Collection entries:

-=-=-

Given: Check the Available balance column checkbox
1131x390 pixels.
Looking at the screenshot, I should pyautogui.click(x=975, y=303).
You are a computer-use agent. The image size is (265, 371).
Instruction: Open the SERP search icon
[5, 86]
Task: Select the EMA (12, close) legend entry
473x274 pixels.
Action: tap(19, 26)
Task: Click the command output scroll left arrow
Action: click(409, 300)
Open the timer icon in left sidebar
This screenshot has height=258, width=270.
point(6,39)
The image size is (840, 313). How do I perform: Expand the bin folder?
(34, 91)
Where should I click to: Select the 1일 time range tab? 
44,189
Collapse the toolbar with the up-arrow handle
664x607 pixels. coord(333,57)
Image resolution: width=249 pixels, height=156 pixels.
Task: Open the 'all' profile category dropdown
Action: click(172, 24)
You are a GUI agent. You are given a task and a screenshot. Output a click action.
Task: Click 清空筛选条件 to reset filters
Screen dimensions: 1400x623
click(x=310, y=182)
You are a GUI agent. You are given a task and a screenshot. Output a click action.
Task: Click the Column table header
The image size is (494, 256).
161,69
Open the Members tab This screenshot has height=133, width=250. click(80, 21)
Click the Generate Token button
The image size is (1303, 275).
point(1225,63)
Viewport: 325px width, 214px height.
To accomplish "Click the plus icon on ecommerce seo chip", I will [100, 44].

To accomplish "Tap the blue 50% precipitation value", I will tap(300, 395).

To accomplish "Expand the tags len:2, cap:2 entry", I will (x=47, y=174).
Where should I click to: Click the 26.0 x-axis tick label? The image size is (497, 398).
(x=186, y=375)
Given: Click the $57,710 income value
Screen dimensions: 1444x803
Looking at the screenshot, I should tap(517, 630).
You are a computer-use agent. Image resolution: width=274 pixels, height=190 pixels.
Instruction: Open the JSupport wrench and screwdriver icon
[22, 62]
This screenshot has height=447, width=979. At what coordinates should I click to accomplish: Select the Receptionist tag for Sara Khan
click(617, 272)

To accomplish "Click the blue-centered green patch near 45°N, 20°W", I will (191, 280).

-=-=-

*What the task requires*
The answer should consist only of the lines from the one with "Click the Generate Token button" to the final line of the records above, retyped word for word.

*Result*
Click the Generate Token button
The image size is (1303, 275).
point(1225,63)
Viewport: 325px width, 214px height.
To accomplish "Click the plus icon on ecommerce seo chip", I will [100, 44].

To accomplish "Tap the blue 50% precipitation value", I will tap(300, 395).

To accomplish "Expand the tags len:2, cap:2 entry", I will (x=47, y=174).
Where should I click to: Click the 26.0 x-axis tick label? The image size is (497, 398).
(x=186, y=375)
Given: Click the $57,710 income value
Screen dimensions: 1444x803
Looking at the screenshot, I should tap(517, 630).
You are a computer-use agent. Image resolution: width=274 pixels, height=190 pixels.
Instruction: Open the JSupport wrench and screwdriver icon
[22, 62]
This screenshot has height=447, width=979. At what coordinates should I click to accomplish: Select the Receptionist tag for Sara Khan
click(617, 272)

To accomplish "Click the blue-centered green patch near 45°N, 20°W", I will (191, 280).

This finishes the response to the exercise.